Politique

Le Maroc rejette catégoriquement toute altération de la nature du rôle onusien dans le dossier du Sahara

Bouaida

Le Maroc rejette, de manière catégorique, toute altération de la nature du rôle onusien dans la gestion du dossier du Sahara, a affirmé la ministre déléguée auprès du ministre des Affaires étrangères et de la coopération, M’barka Bouaida.

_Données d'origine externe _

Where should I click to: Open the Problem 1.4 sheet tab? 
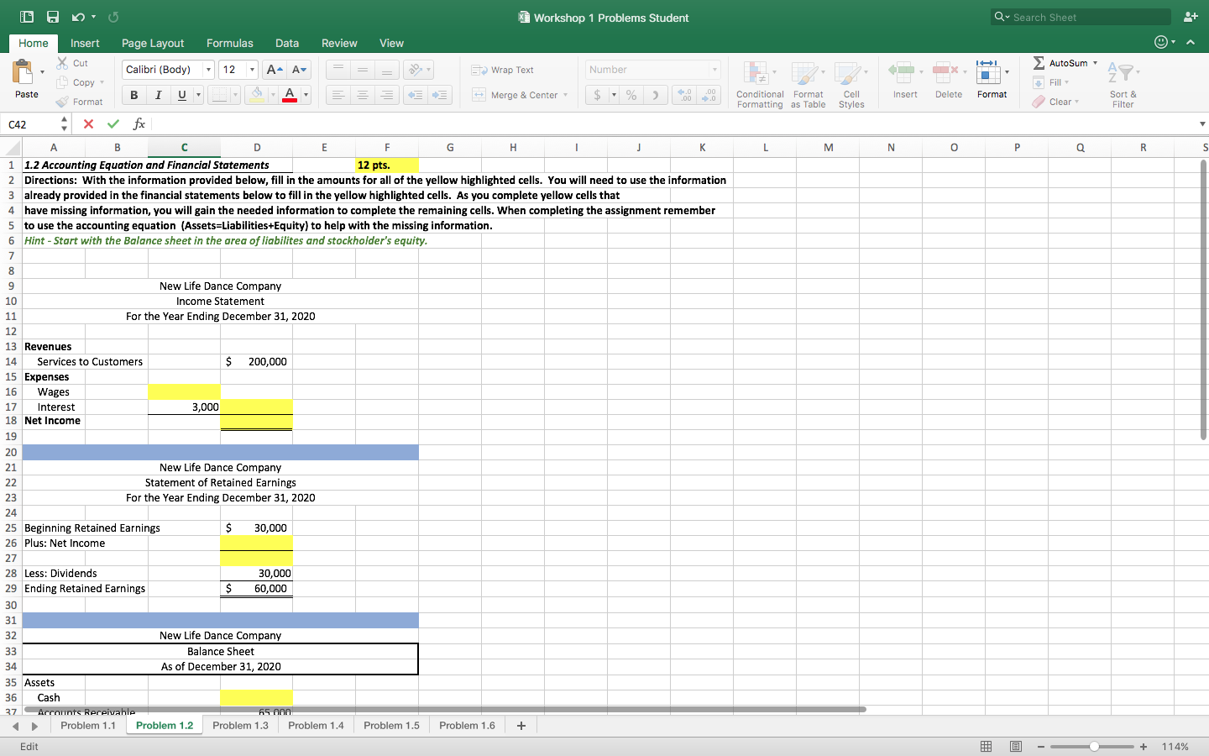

Dans un entretien publié lundi sur les colonnes du journal arabophone « Assabah », Mme Bouaida a souligné que la question du Sahara marocain se trouve au coeur de tous les chantiers démocratiques ouverts au Maroc sur les plans politique, constitutionnel, institutionnel et de développement, notant que « l’altération de la nature du rôle onusien a été rejetée par le Maroc, en particulier après qu’il ait été confirmé qu’il s’agissait d’un plan secret visant à enterrer la proposition d’autonomie », notant que « la situation à laquelle nous sommes parvenus aujourd’hui est le résultat d’une stratégie ancienne » contre laquelle le Maroc avait déjà mis en garde en avertissant contre le risque de manipulation.

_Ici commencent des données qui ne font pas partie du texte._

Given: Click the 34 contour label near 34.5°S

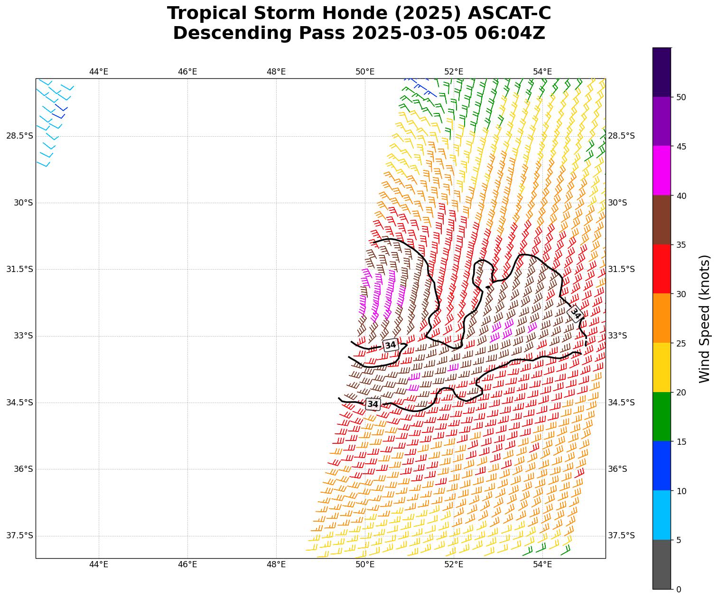Looking at the screenshot, I should tap(373, 404).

La ministre déléguée a qualifié les déclarations du secrétaire général de l’ONU d' »erreur professionnelle grave, inacceptable et inadmissible » surtout à ce niveau de responsabilité, notant que cela fait partie d’un plan qui remonte à 2007, date de la présentation par le Maroc du plan d’autonomie, et qui a atteint son apogée aujourd’hui sous forme de dérapages graves du secrétaire général de l’ONU. Celui-ci, a-t-elle ajouté, a effectué une visite partielle et provocatrice dans la région, a dit aux membres de la MINURSO qu’ils étaient au Sahara pour l’application du référendum et a qualifié le Maroc d' »occupant ».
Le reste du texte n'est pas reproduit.